Trump is a reminder that a republic is rarely anything other than an ideal.

Donald Trump does not have the firmest grasp of history. A man who confesses that he has “never” had time to read a book cannot be wholly cognisant of his heritage. The US may be relatively young but its foundations are rooted in the ancient past. The Senate, Capitol Hill and the ubiquitous eagles would perhaps be less bewildering to the president-elect had he at least a passing knowledge of the interests of the founding fathers. It may be too much to ask that Trump takes Edward Gibbon’s The History of the Decline and Fall of the Roman Empire aboard Air Force One. A glance at the trajectory of Roman power would be sufficient to show him why people fear the decline and fall of the American republic under his leadership.

For the founding fathers, Roman history offered an important guide to modern life. The year 1776 marked not only the Declaration of Independence but also the publication of the first volume of Gibbon’s history. Thomas Jefferson, George Washington and Alexander Hamilton – the 18th-century equivalents of Cicero, Cincinnatus and Publius – immersed themselves in the politics of the res publica. The founding fathers’ Roman alter egos reflected their admiration for men who fought to preserve an equilibrium of power.
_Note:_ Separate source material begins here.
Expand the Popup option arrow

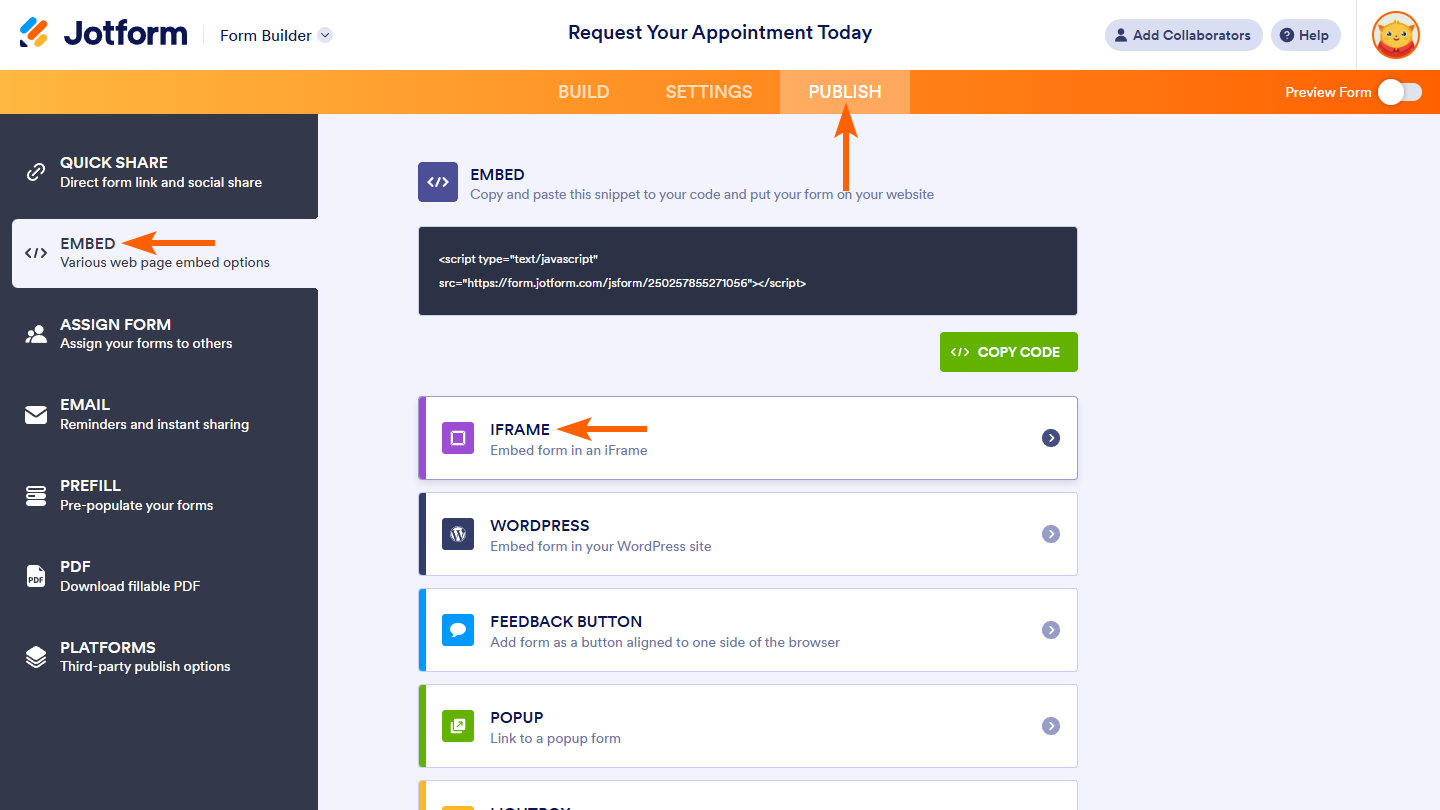pyautogui.click(x=1050, y=726)
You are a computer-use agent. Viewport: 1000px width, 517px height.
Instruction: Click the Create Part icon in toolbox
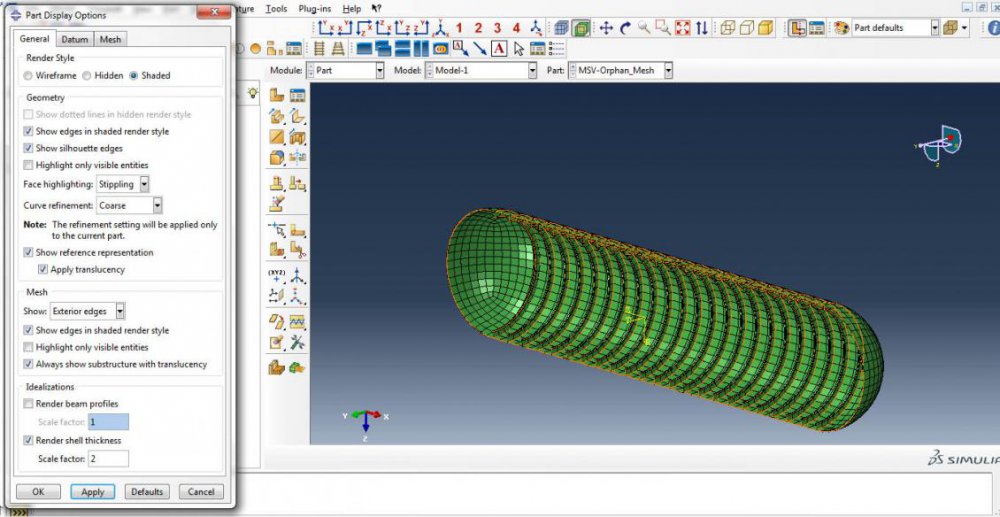pyautogui.click(x=277, y=96)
Just as the Romans had overturned their monarchs and built a republic, so the Americans could now liberate themselves to establish “a government by its citizens in mass”. By heeding the lessons of the past, they could safeguard their republic from demagoguery and collapse – or so they believed.
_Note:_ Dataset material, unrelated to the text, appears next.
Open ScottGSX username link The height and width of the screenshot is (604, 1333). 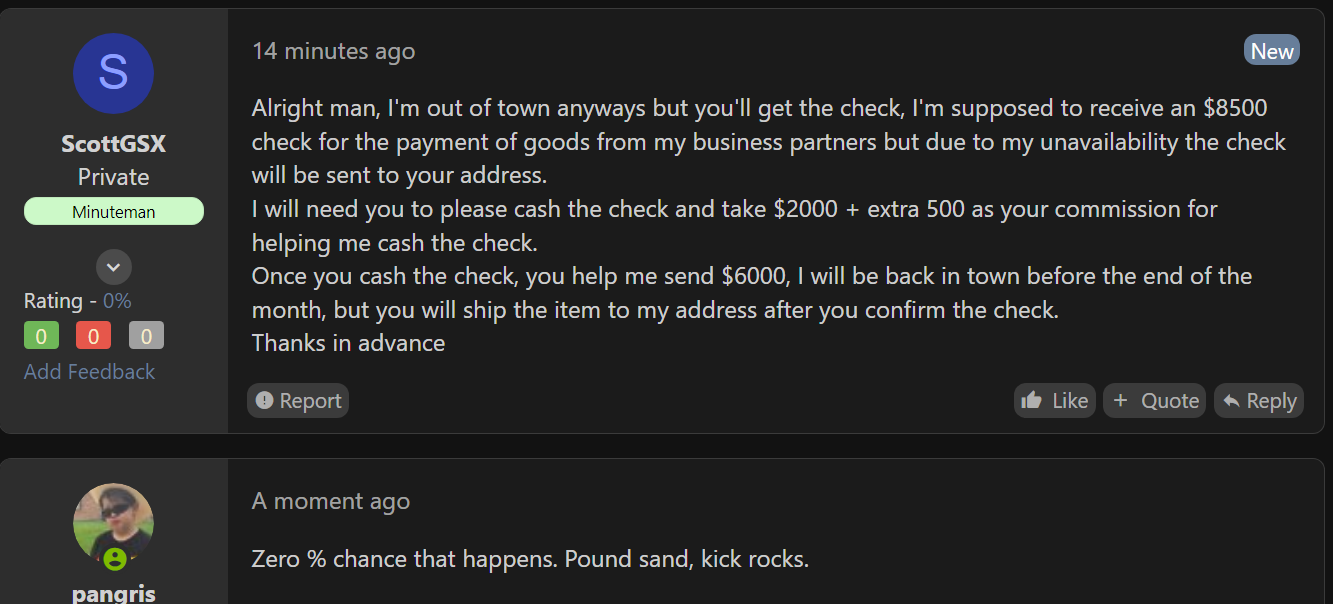(x=114, y=144)
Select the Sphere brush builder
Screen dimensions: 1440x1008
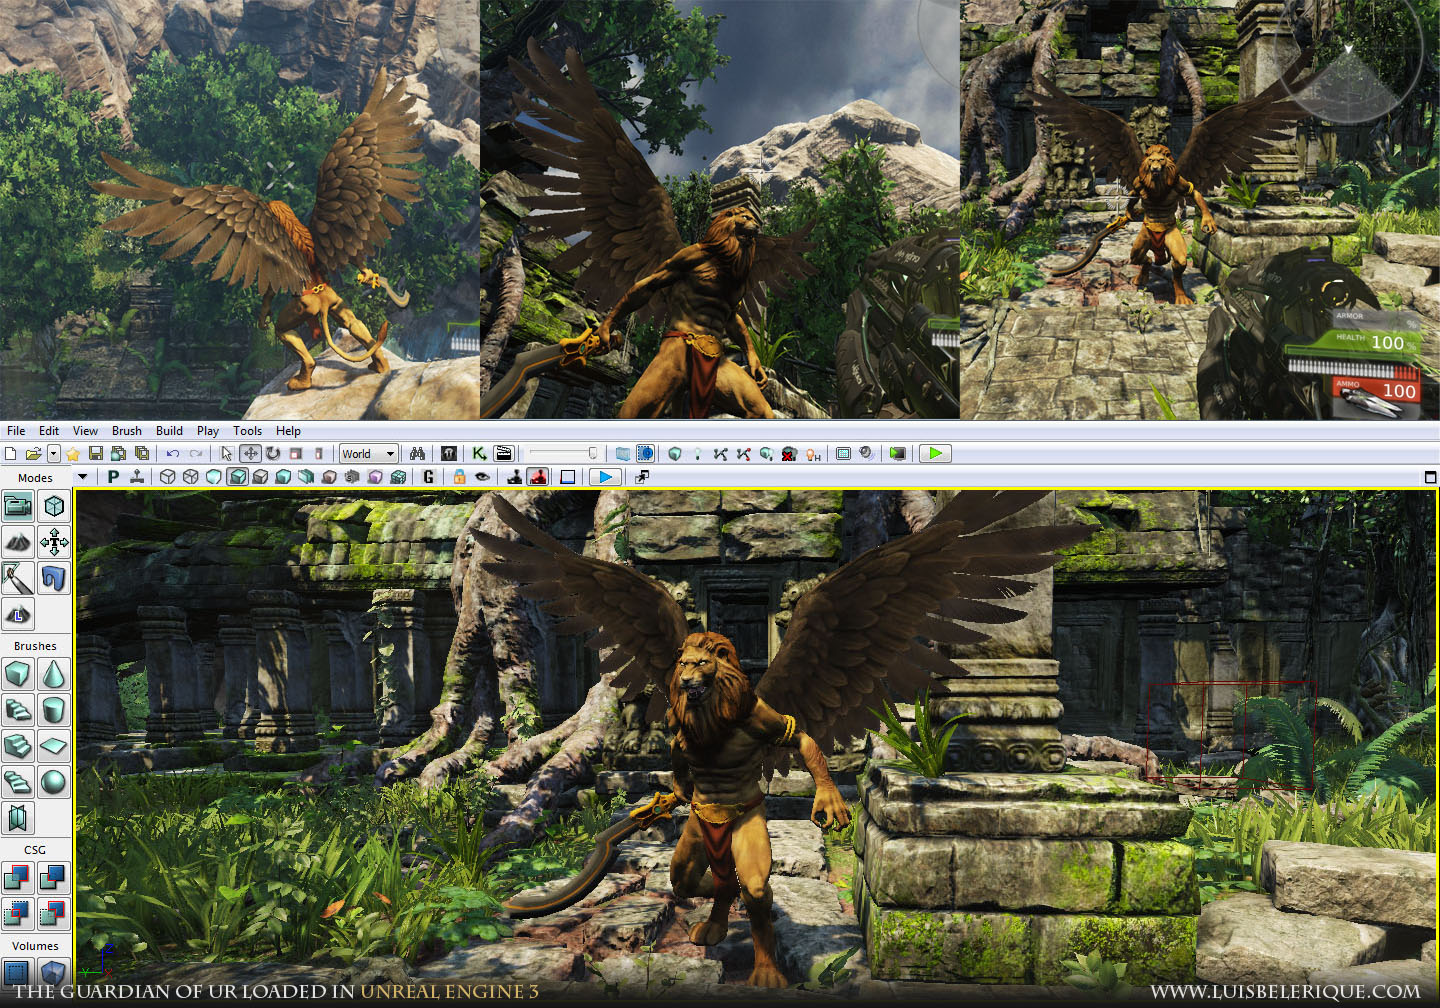click(53, 782)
While the election of a demagogue such as Trump feels like a blow to the long-held ideal of the republic, it is also a reminder that a republic is rarely anything other than an ideal. The balance of power between senators and tribunes in the republic of ancient Rome proved impossible to sustain. There were republican senators who behaved like emperors and later there were emperors who maintained the pretence of living in a republic. Demagogues often arose not from the lower classes but from the wealthy, aristocratic elites they proposed to reject.

Like the greatest demagogues of the late Roman republic, Trump has accomplished the tricky feat of positioning himself against the elites while maintaining his huge wealth. The chutzpah with which he has done so perhaps best recalls the example of Publius Clodius Pulcher, one in a line of popular politicians who contributed to the collapse of the republic by rebelling against the established governing order. Though descended from a wealthy family that had dominated the Senate for centuries, Clodius managed to shrug off his social class in order to champion the interests of the plebeians. He had his most vocal critic, Cicero, thrown into exile. Trump threatened to throw his, Hillary Clinton, into jail.

Trump’s hot-headedness and unorthodoxy, his seemingly off-the-cuff threats, promises and tweets, only exacerbate popular fears that he is incapable of being checked. The year 59 BC went down in Roman history as the consulship of “Julius and Caesar”, after the great populist quelled his colleagues’ attempts to rein him in. Trump’s early appointments have done little to instil confidence in the neutralising abilities of his advisers. Eliot Cohen, a former counsellor of the Department of State, may not be entirely accurate in describing “unquestioning loyalty” as the sole criterion for a place in Trump’s administration, but developments so far have had a distinctly Roman flavour.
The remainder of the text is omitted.